» Page extract:
# Solve wave equation with discontinuous coefficients numerically?

I would like to solve the following equation $$\frac{\partial^2 y}{\partial t^2} - c^2(x,t)\frac{\partial^2 y}{\partial x^2}=0,$$ for $$y=y(x,t)$$ numerically. The wave speed, $$c(x,t)$$, is of the form $$c(x,t) = \begin{cases} c_1(t), & x<0 \\ c_2(t), & x\ge 0. \end{cases}$$ The initial conditions are $$y(x,0)=f(x),$$ $$\left.\frac{\partial y}{\partial t}\right|_{t=0}=g(x).$$ The boundary conditions are that the solution is periodic in $$x$$, with period $$2l$$ such that $$y(-l,t)=y(l,t).$$ Note that if you can find a solution with a more convenient set of boundary conditions please let me know. We need $$y(x,t)$$ and $$\partial y / \partial x$$ to be continuous.

I am not sure how to solve this. My first thoughts are to solve the problem like this. Let $$y(x,t)=\begin{cases} y_1(x,t), & x<0 \\ y_2(x,t), & x\ge0, \end{cases}$$ where $$\frac{\partial^2 y_1}{\partial t^2} - c_1^2(t)\frac{\partial^2 y_1}{\partial x^2}=0,$$ $$\frac{\partial^2 y_2}{\partial t^2} - c_2^2(t)\frac{\partial^2 y_2}{\partial x^2}=0,$$ where the boundary conditions are now $$y_1(-l,t)=y_2(l,t),$$ $$y_1(0,t)=y_2(0,t),$$ but how do I proceed from here?

• How would you solve it if $C_{1,2}$ were not dependent on $t$? Aug 4, 2020 at 16:23
• (1) Derive an energy equation at PDE level. (2) Search literature for SBP-SAT schemes which enforce interface conditions via SAT penalty terms, which are designed to mimic the energy equation at numerical level. E.g., see doi.org/10.1007/s10915-016-0297-3 and in particular, see section "The One Dimensional Wave Equation with a Grid Interface" which is similar to your setting. Aug 5, 2020 at 5:24
• If $c$ was not dependent on $t$ I guess we could then use separation of variables to solve it. Aug 5, 2020 at 11:01
• Right! But for a short interval in time [t,t+dt], we could take c(x,t) as constant in time, and then make an update for the solution over this interval. That seems to be a pathway to solving the whole thing. Aug 5, 2020 at 15:31
• @MaximUmansky's hint is a great hint. If $c(x,t)$ were continuous in $x$, you would just discretize the wave equations using some FDM, FEM or FVM or any other method, right? So what is stopping you from doing the same thing when it is discontinuous. Of course, there are some considerations; you want mesh to align with the discontinuity, you probably want to use small time steps in case $c_1$ and $c_2$ are highly oscillatory functions. Also are you looking for a numerical solution or an analytical one? If you are looking for an exact solution, probably there is only a weak one. Aug 6, 2020 at 1:44

Here is a brute force solution that would work no matter what is the discontinuity and nonlinearity in $$c(x,t)$$.

» Challenges:
**1.** Answer these questions using the wave equation thread:
(a) What is the period in x of the periodic boundary condition?
(b) Which section of the cited paper is recommended as similar to the asker's setting?
(c) Which two quantities must be continuous?
**2.** List every discretization method that the Aug 6, 2020 comment in the wave equation thread names by abbreviation.
**3.** Continue the wave equation thread after its final sentence by presenting the brute force solution that it introduces.
The material after this point comes from a source unrelated to the wave equation thread.

» Extracted data:
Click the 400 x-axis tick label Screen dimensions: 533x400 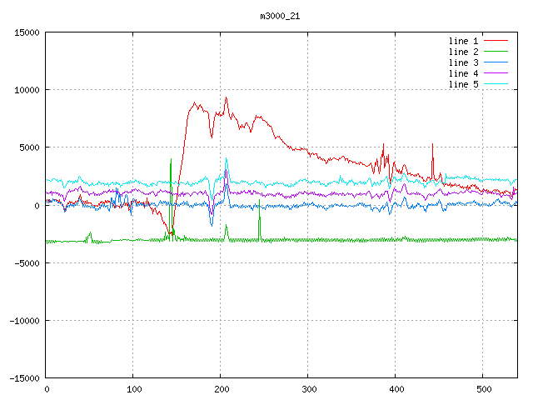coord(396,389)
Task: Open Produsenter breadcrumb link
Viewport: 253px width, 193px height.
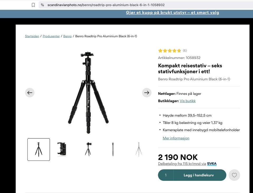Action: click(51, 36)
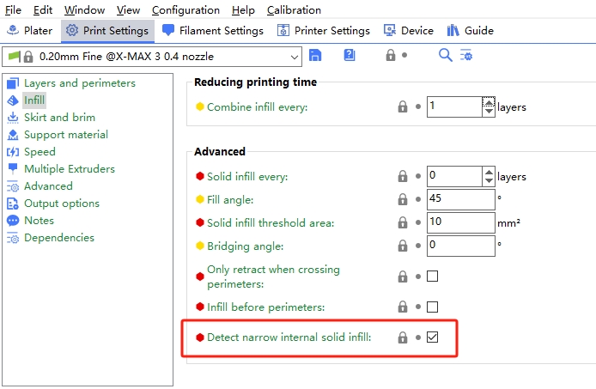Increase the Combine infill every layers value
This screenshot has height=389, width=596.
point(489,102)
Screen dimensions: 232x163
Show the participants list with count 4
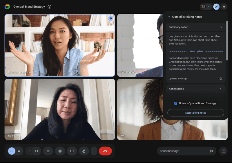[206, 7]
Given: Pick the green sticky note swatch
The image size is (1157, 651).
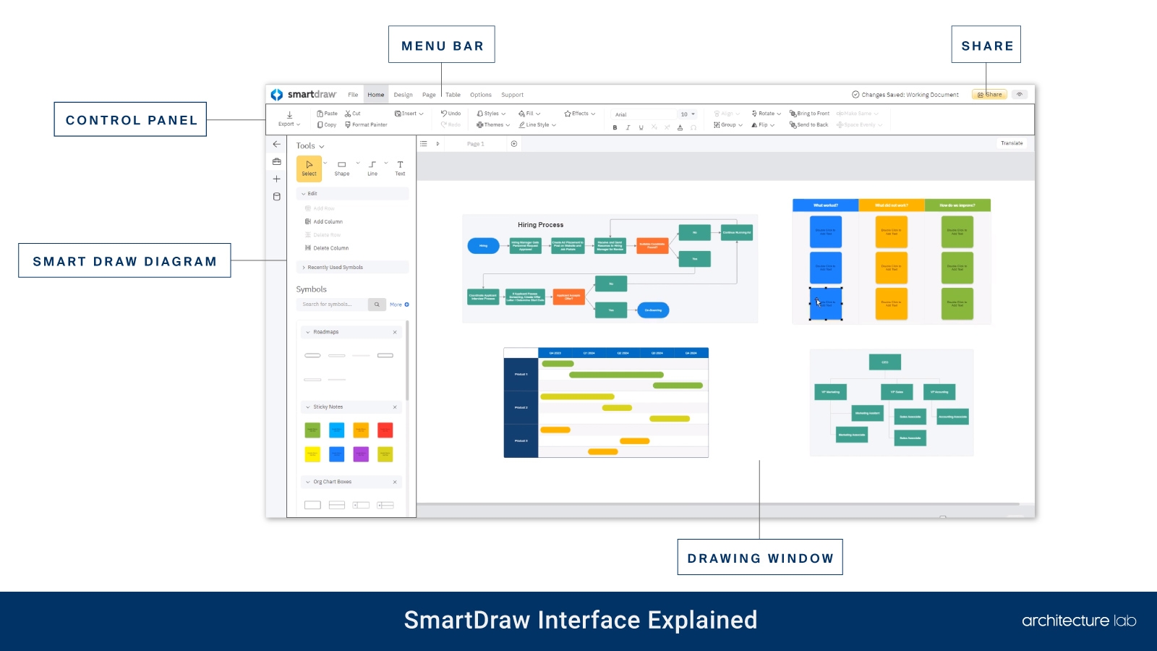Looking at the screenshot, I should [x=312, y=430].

* * *

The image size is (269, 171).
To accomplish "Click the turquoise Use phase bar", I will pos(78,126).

» Results of the exercise:
**1.**
(a) 2l
(b) "The One Dimensional Wave Equation with a Grid Interface"
(c) y(x,t) and ∂y/∂x

**2.** FDM, FEM, FVM

**3.**
Write your PDE as a system of two:

$$\dot{y}=z\\ \dot{z}=c^2(x,t) y_{xx}$$

Now, discretize it on a uniform spatial grid in x:

$$\vec{x}= [x_0, x_1,..., x_{n-1}] \\ \vec{y}= [y_0, y_1,..., y_{n-1}] \\ \vec{z}= [z_0, z_1,..., z_{n-1}] \\$$

Now the PDE becomes a set of 2n ODEs,

$$\dot{y}_k = z_k \\ \dot{z}_k = c^2(x_k,t) (y_{k+1}+y_{k-1}-2 y_k)/{h}^2$$

where $$h$$ is the grid spacing and $$k \in$$ {0,1,...,n-1}, except to account for the periodic boundary condition at k=0 use

$$\dot{z}_k = c^2(x_k,t) (y_{k+1}+y_{n-1}-2 y_k)/{h}^2$$

and at k=n-1 use

$$\dot{z}_k = c^2(x_k,t) (y_{0}+y_{k-1}-2 y_k)/{h}^2$$

Put this system of 2n ODEs for the state vector $$[\vec{y},\vec{z}]$$ into your favorite ODE solver, with initial conditions $$[f(\vec{x}),g(\vec{x})]$$, and that's it.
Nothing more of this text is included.